Responding recently in the legislature on the impact that illegal abortions have on public health care facilities, Botha said such abortions continued to take place, despite the service that was offered at more than 30 health care centres in the province.
While health care facilities had treated a number of women with complications arising from illegal abortions, Botha said it was difficult to say how many cases there had been as those known to the department were only of women who volunteered the information during treatment.
The department had, however, noted an increase in the number of women seeking the legal service.
In 2009, 13 172 abortions were performed in the province.
Last year, the number increased to 13 810.
Most of these, Botha said, were performed on women older than 18.
According to Marie Stopes, one of the largest private clinics specialising in reproductive health care, about 72 percent of women seeking termination of pregnancy were older than 18. Teenagers younger than 18 accounted for 5.8 percent.
Marie Stopes spokeswoman Leanne Visser said most women who sought abortions were aged between 18 and 30.
The clinic’s figures also showed a rise in the number of abortions it performed countrywide, from 46 644 in 2009 to 51 216 last year.
Between January 1 and May 31 this year, the clinic performed about 1 640 abortions.
In just more than 50 percent of the terminations, an abortion pill was used.
In cases where the pregnancy was between nine and 20 weeks, the abortion was performed surgically.
Abortions are performed free of charge in the public health care sector, but in the private sector the cost can range from R900 to more than R2 000.
According to the latest figures from the national Health Department, between 1997 – when legal termination of pregnancy was introduced – and last year, about 702 354 abortions were performed at public health care facilities nationwide.
About 528 000 of these involved teenagers.
Speaking during a Hospital Association of SA conference in Cape Town recently, Health Minister Aaron Motsoaledi expressed concern about the number of teenagers who were having abortions, describing the situation as “catastrophic”.

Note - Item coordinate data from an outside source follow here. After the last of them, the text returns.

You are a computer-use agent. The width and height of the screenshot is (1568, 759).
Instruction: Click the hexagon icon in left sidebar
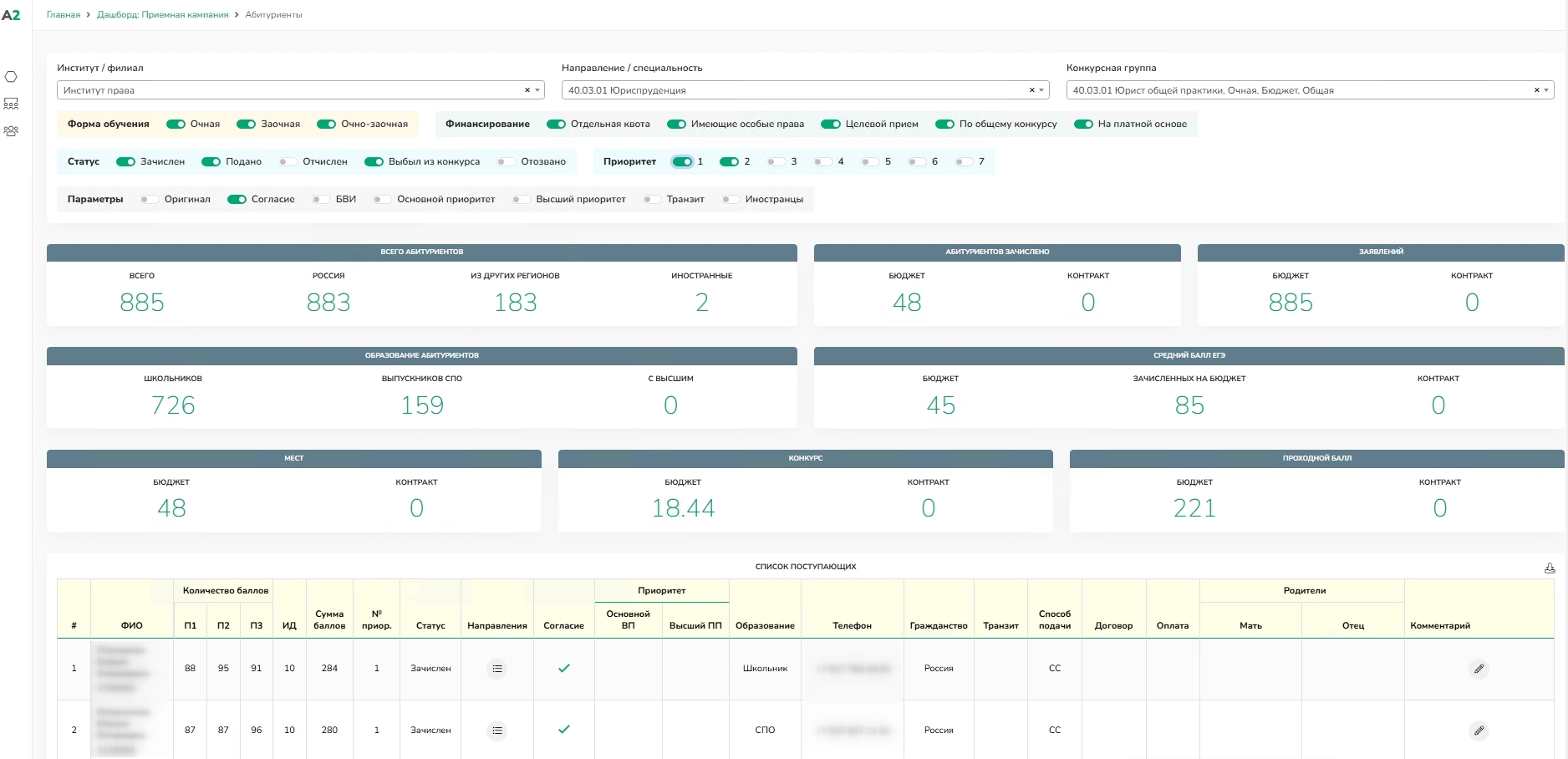click(x=11, y=77)
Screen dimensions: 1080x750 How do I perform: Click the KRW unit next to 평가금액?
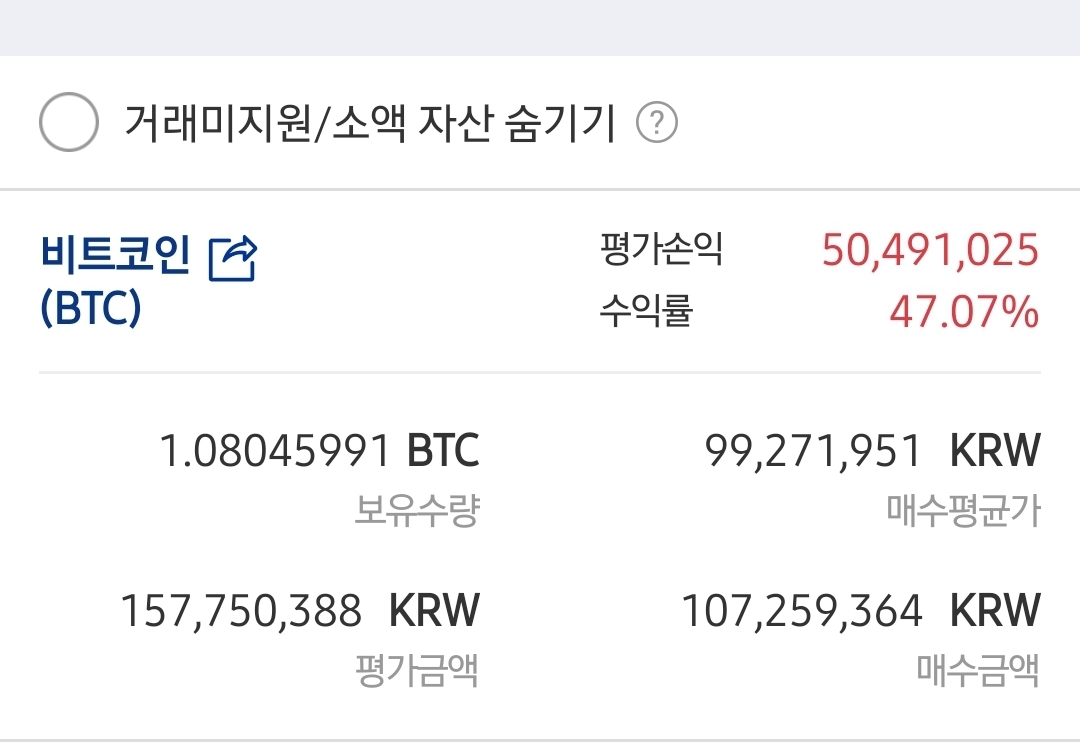coord(435,610)
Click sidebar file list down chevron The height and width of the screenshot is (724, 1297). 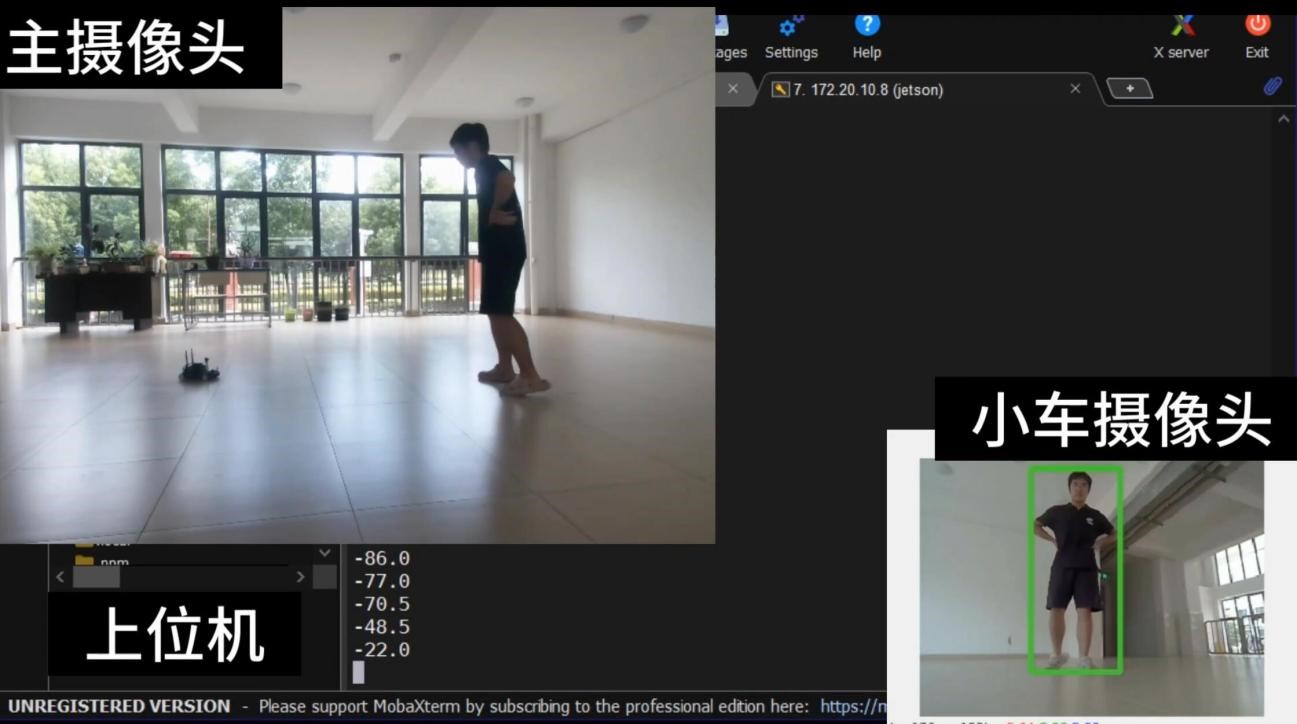coord(325,553)
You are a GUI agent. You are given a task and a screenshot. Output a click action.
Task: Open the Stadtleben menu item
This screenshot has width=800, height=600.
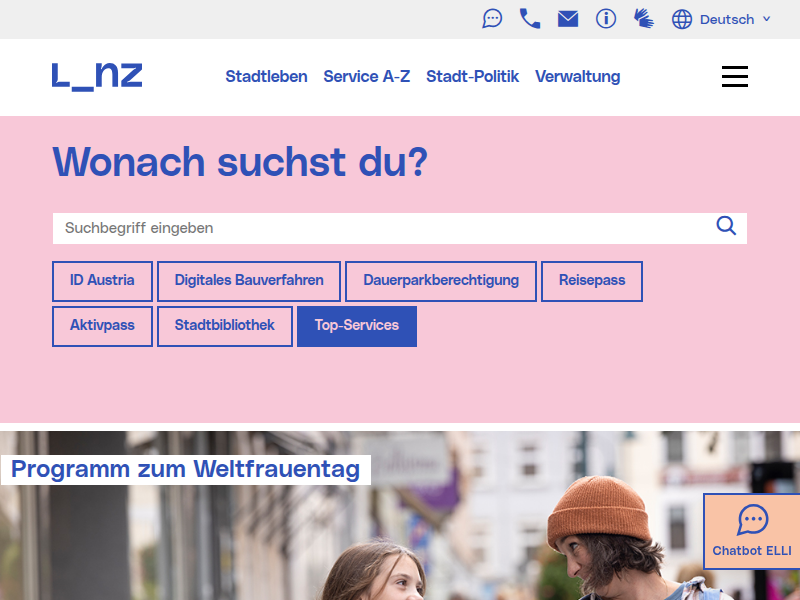(x=266, y=76)
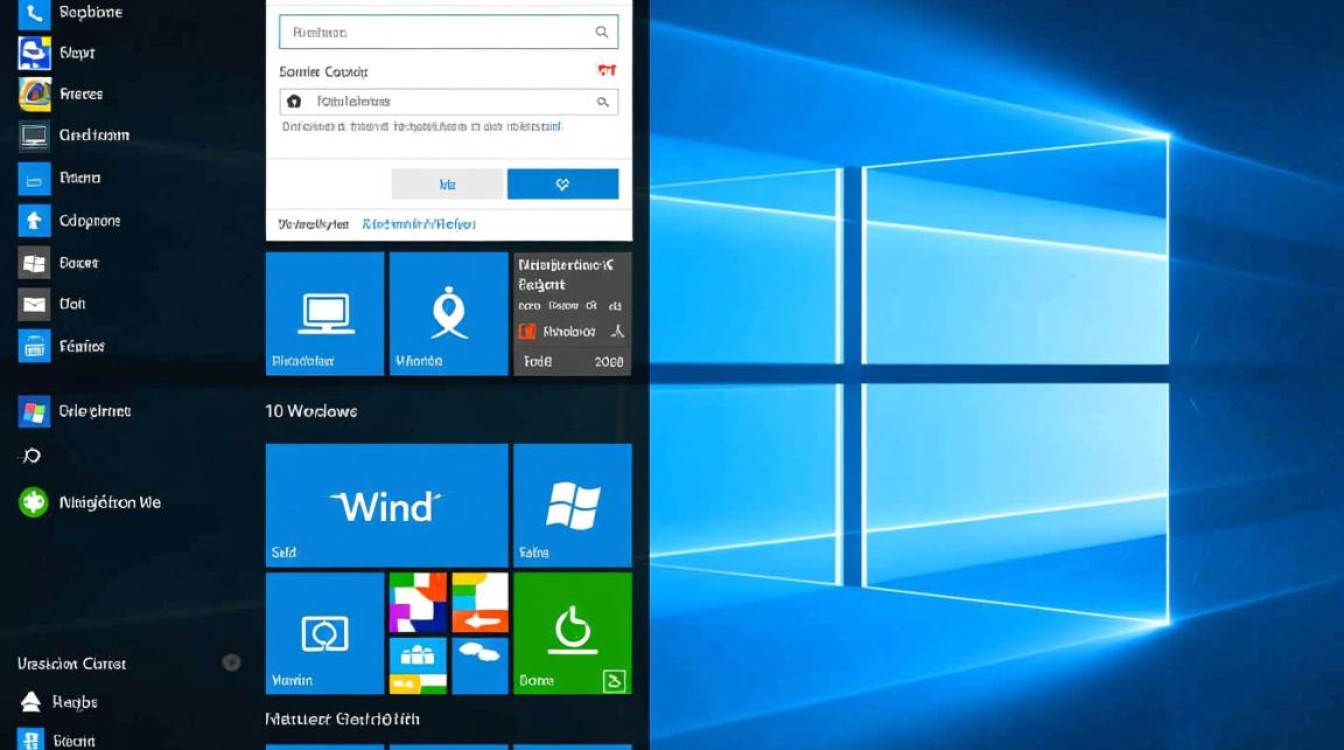The image size is (1344, 750).
Task: Click the blue up-arrow app icon
Action: click(x=34, y=221)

He said this was proof that young people were engaging in unprotected sex and risking HIV infection.
Part of what the National Health Insurance would introduce in the re-engineering of primary health care, Motsoaledi said, was a health programme in which nurses would provide reproductive health services at schools.

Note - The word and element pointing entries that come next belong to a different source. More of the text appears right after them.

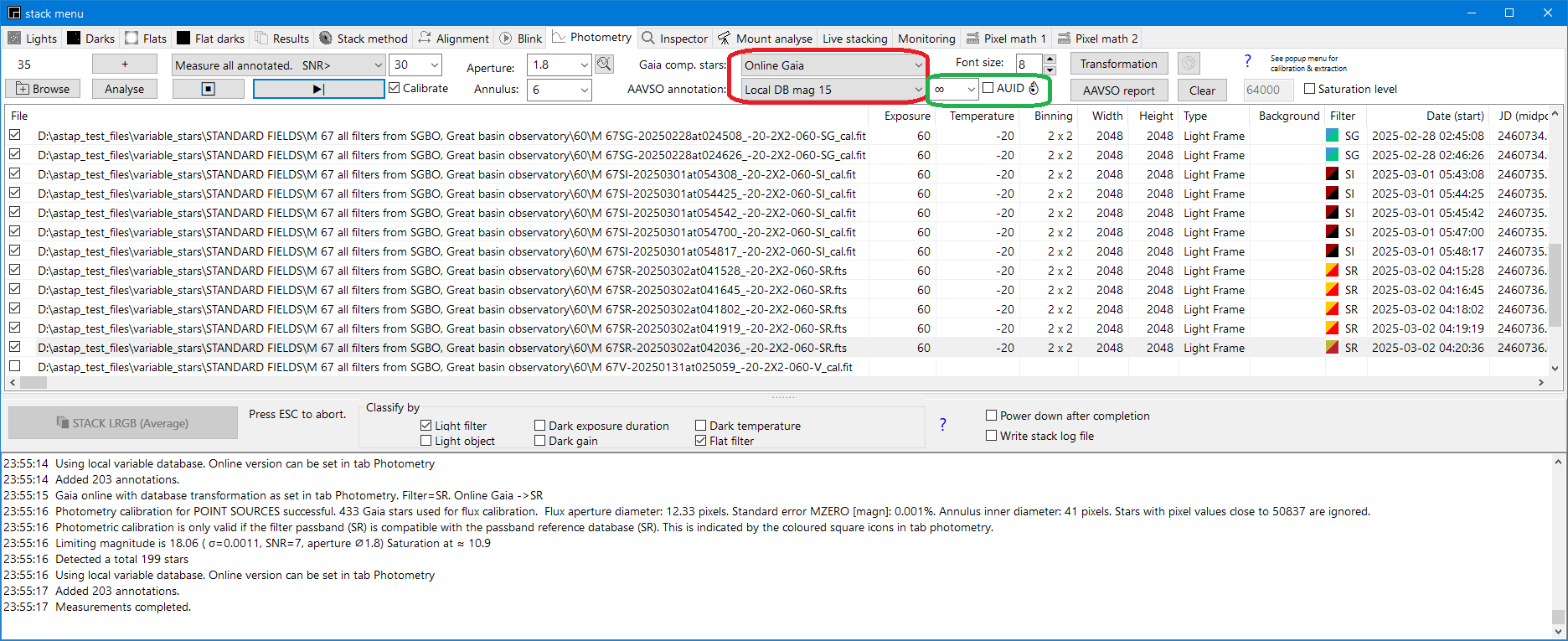Open the Aperture value dropdown
The image size is (1568, 641).
(584, 65)
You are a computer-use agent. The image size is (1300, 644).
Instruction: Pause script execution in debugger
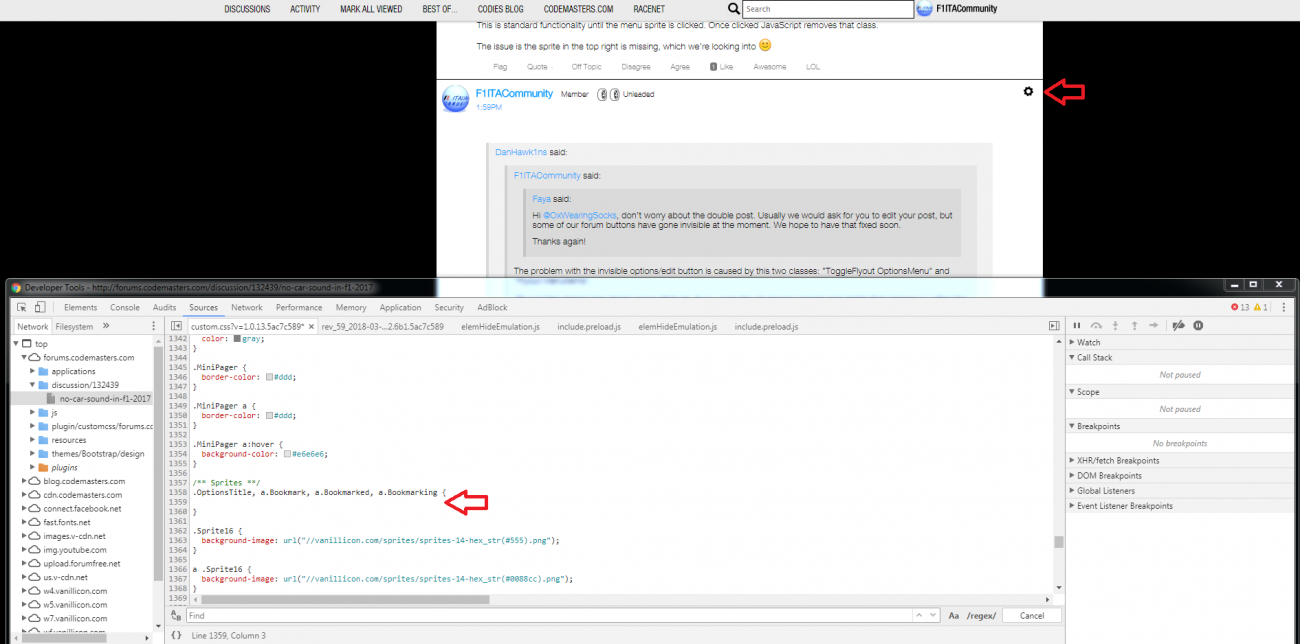1077,326
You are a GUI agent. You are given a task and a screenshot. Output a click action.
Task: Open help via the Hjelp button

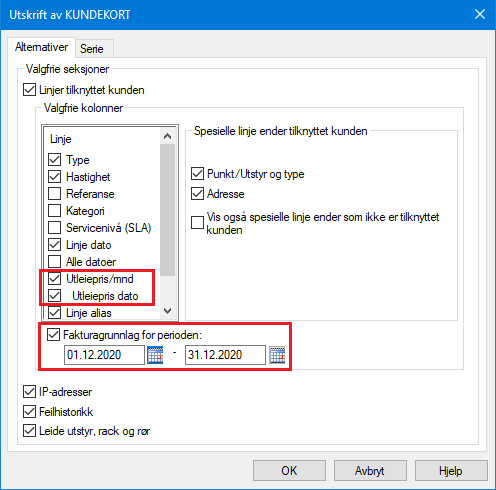point(451,471)
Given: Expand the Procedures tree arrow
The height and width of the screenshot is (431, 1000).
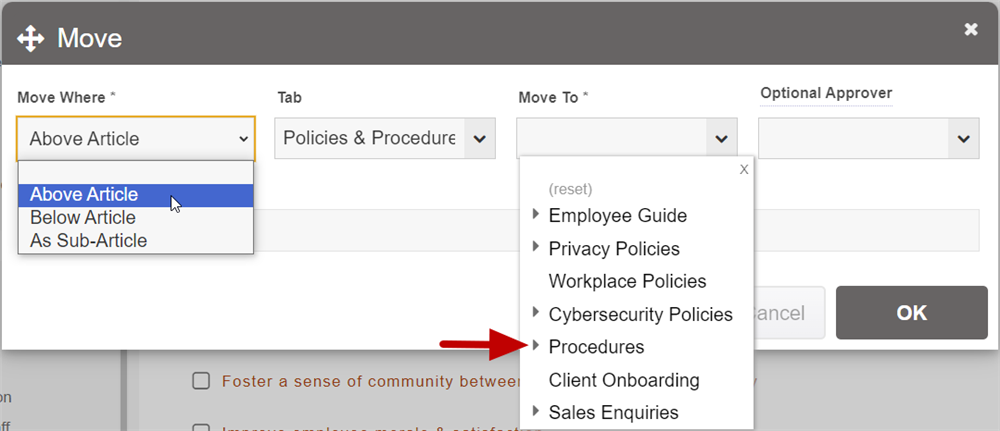Looking at the screenshot, I should click(537, 346).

Visser said while the number of abortions might seem high, this should not be seen as a negative thing.
The increase was an indication that women were becoming more aware of their rights and options.

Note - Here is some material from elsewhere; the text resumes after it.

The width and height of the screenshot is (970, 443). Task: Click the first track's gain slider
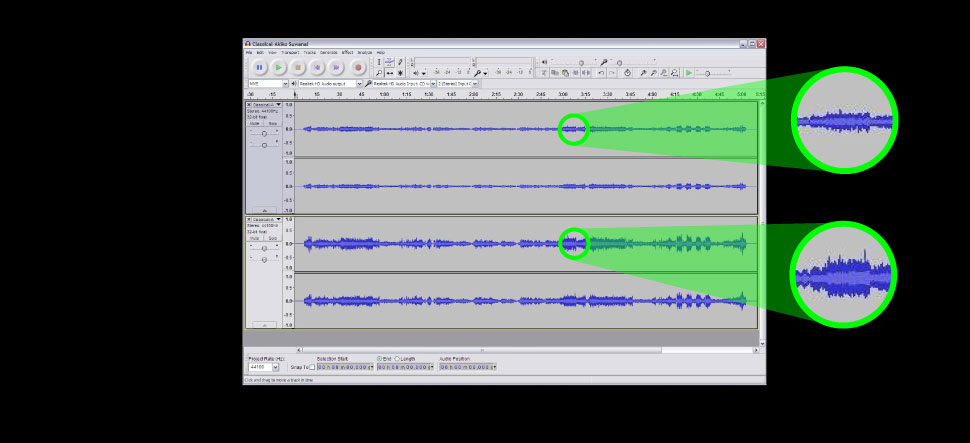point(264,133)
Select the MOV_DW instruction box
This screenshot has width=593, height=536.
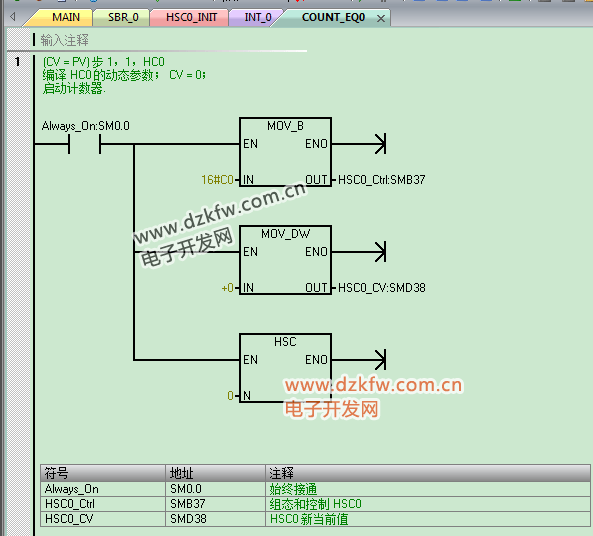[x=286, y=260]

“The law allows for women to choose to terminate their pregnancy up to 20 weeks of gestation,” Visser said.
“The increase could be for a number of reasons. It could be that women feel more empowered to make such choices.”
Visser urged the authorities to be concerned rather about the number of illegal abortions that were being performed.
She called for more rigorous education to help teenagers make informed decisions.
She also called on parents and teachers to talk openly about contraception methods and the correct use of and access to contraception.
“Research shows that a large majority of pregnant teenagers are in poor communities where educational and financial opportunities are limited.
“Women need to be made aware that contraception is a method to prevent pregnancy, and that abortion is not a form of contraception.”
Marion Stevens, co-ordinator of Women in Sexual and Reproductive Health, said there was a need for a widespread use of abortion pills, otherwise known as medical abortion, rather than the surgical option.
In the Western Cape, the abortion pill was available only at the Khayelitsha clinic.
Botha said the fact that illegal abortions continued to take place pointed to deficiencies in the system, including a lack of access to clinics.